**Required task:** Starting at the line that contains "Given: Toggle the eye icon beside 未卜先知" and continuing through the end of the material, convert each line into a string in a JSON list, skipping blank lines. Leave the pictures out of the answer.

**Rows:**
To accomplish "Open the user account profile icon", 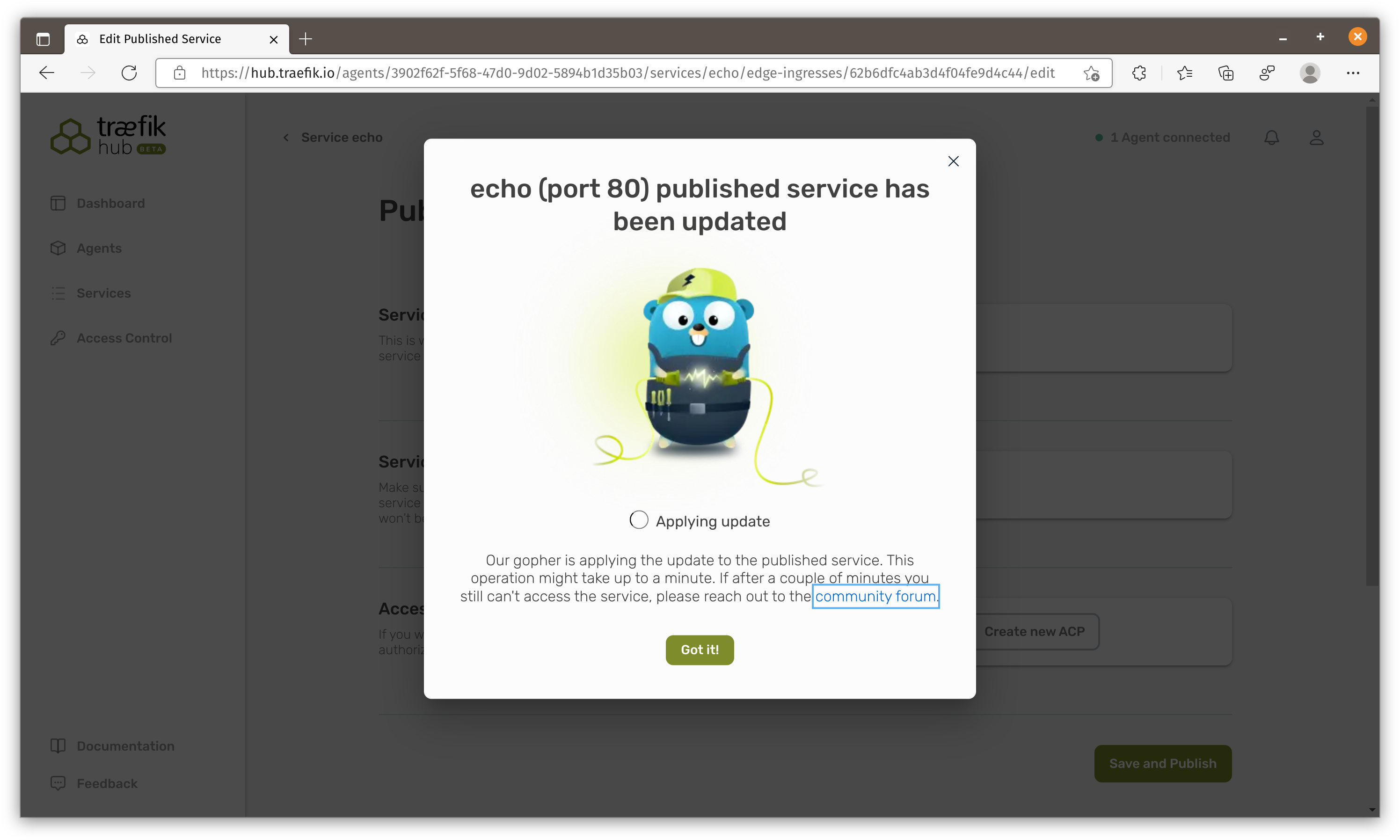I will [1316, 138].
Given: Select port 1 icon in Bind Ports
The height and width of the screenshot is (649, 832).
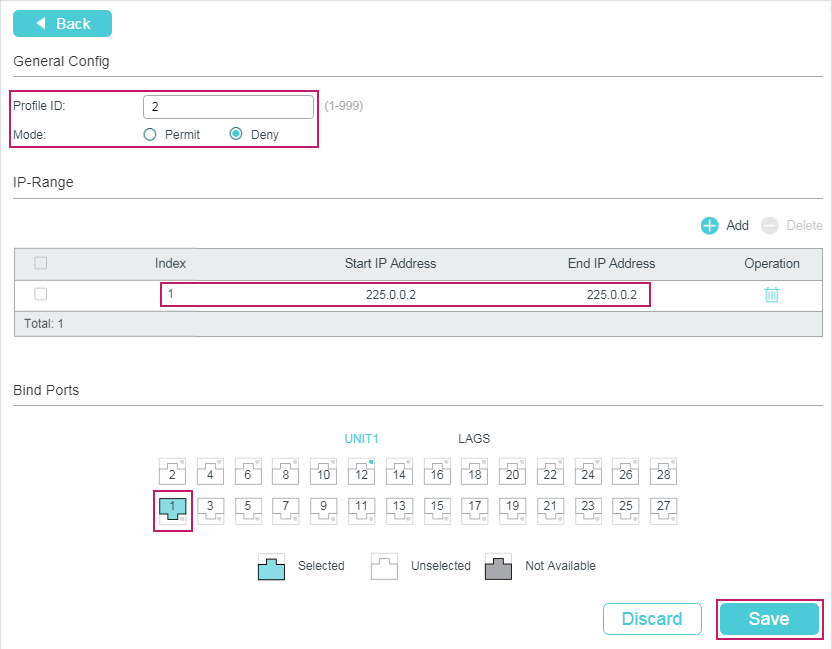Looking at the screenshot, I should [172, 510].
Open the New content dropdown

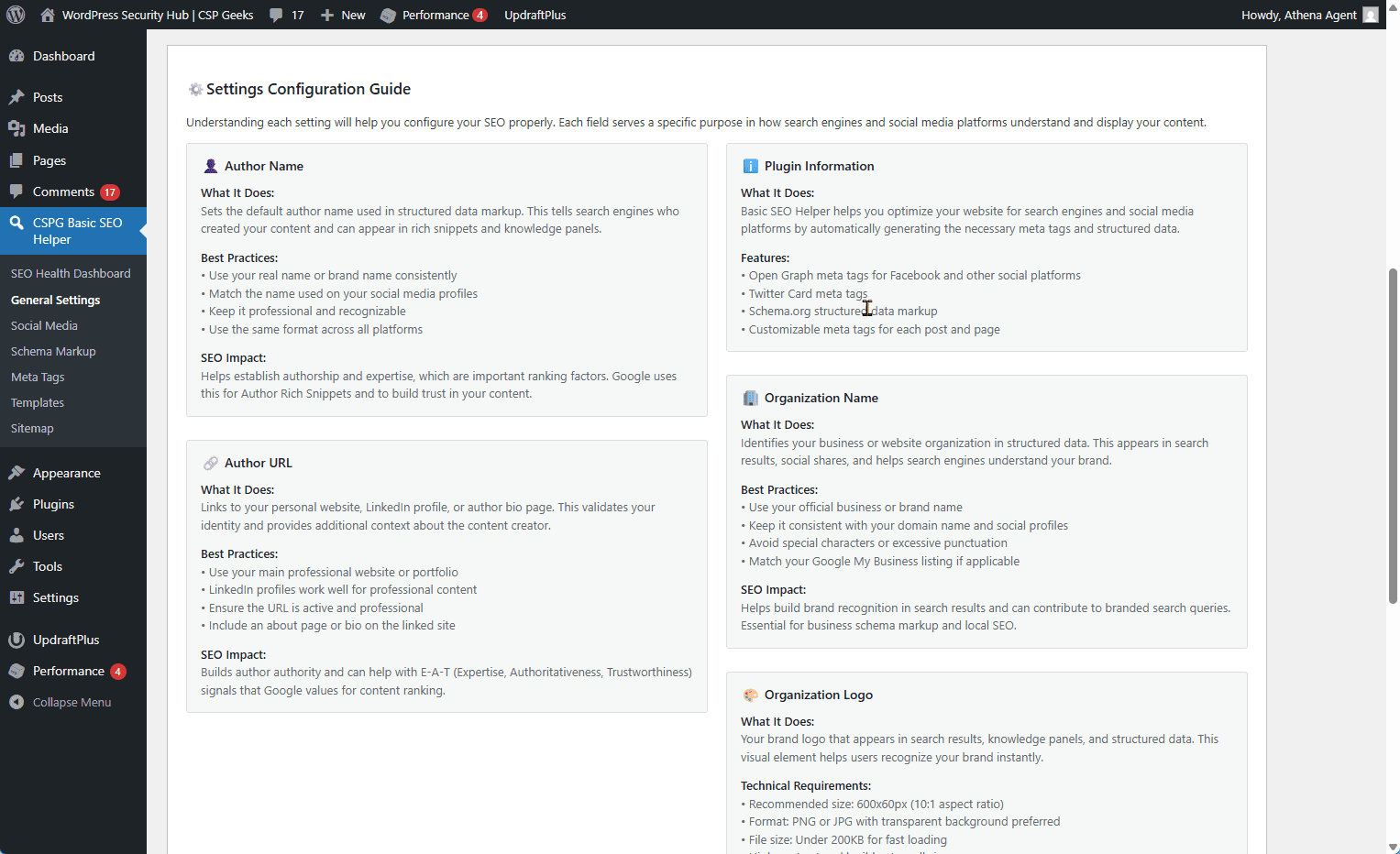click(343, 15)
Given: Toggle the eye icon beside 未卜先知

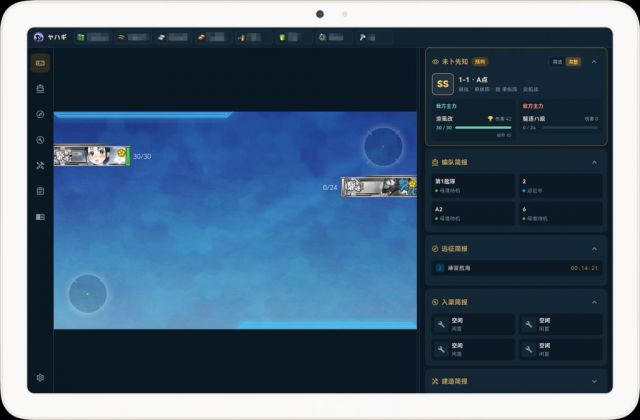Looking at the screenshot, I should [435, 62].
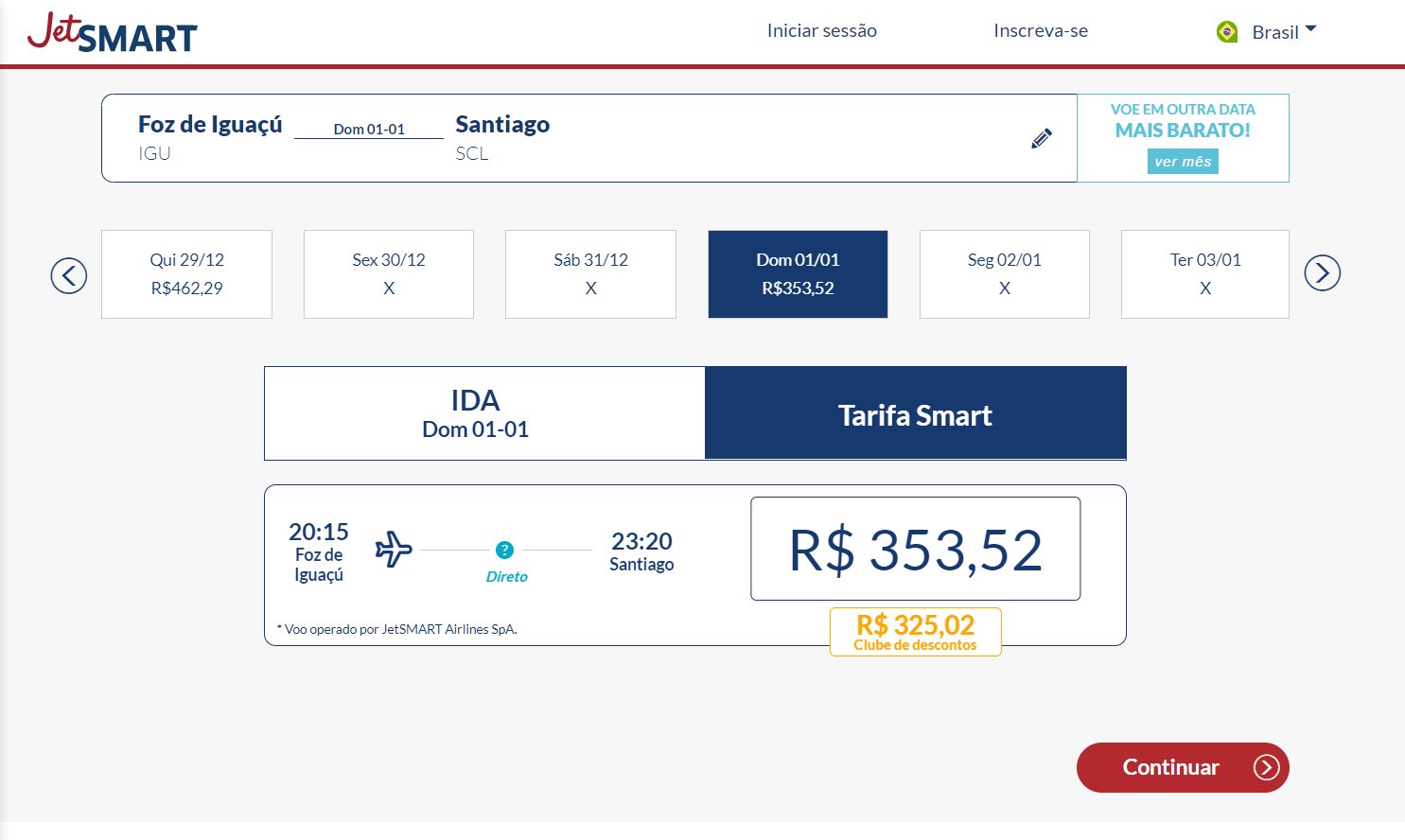Open the Brasil country dropdown

(x=1266, y=32)
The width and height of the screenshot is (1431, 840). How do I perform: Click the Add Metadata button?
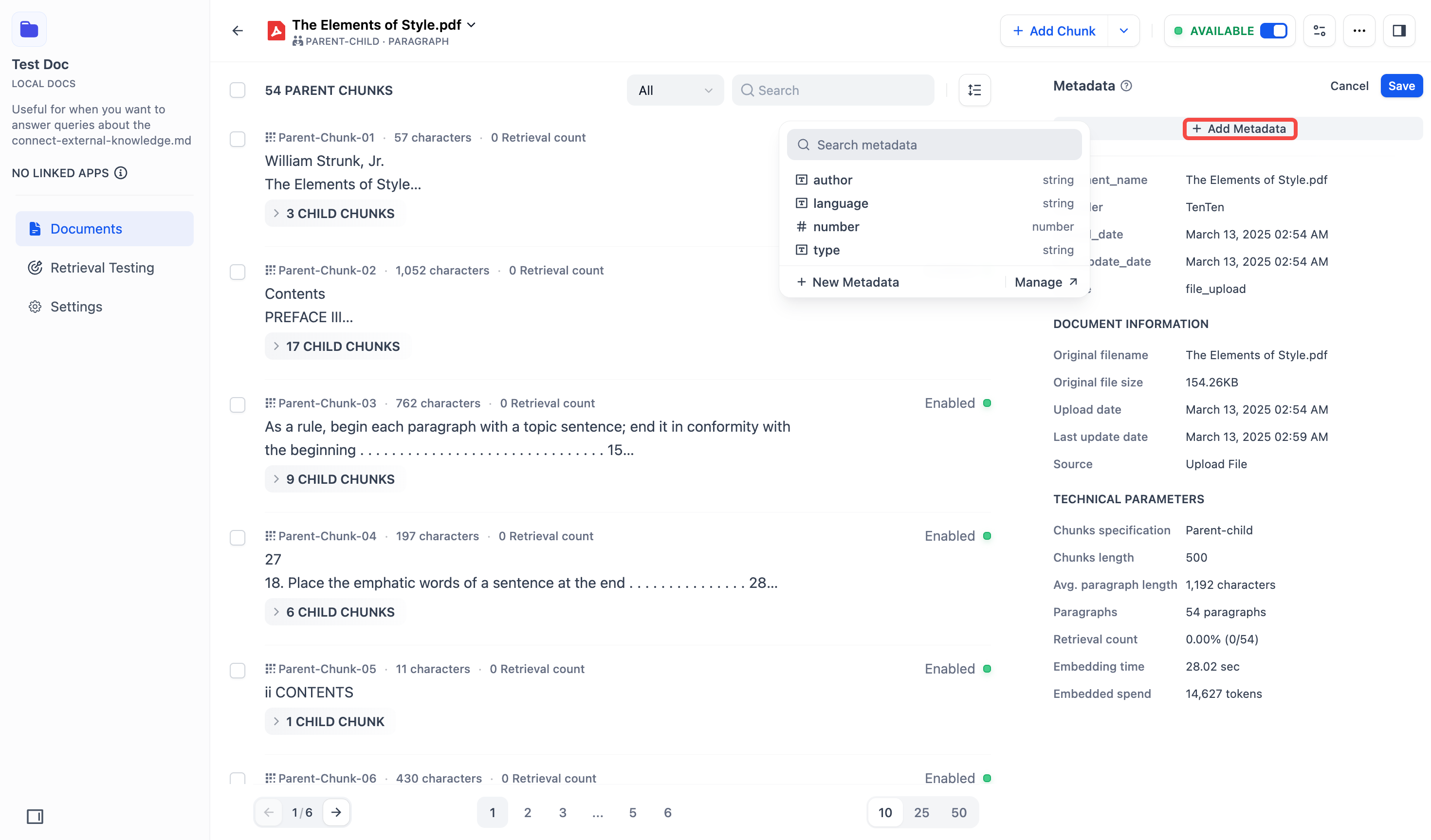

**Finished exercise:**
[
  "Given: Toggle the eye icon beside 未卜先知",
  "Looking at the screenshot, I should [435, 62].",
  "Open the Brasil country dropdown",
  "(x=1266, y=32)",
  "The width and height of the screenshot is (1431, 840). How do I perform: Click the Add Metadata button?"
]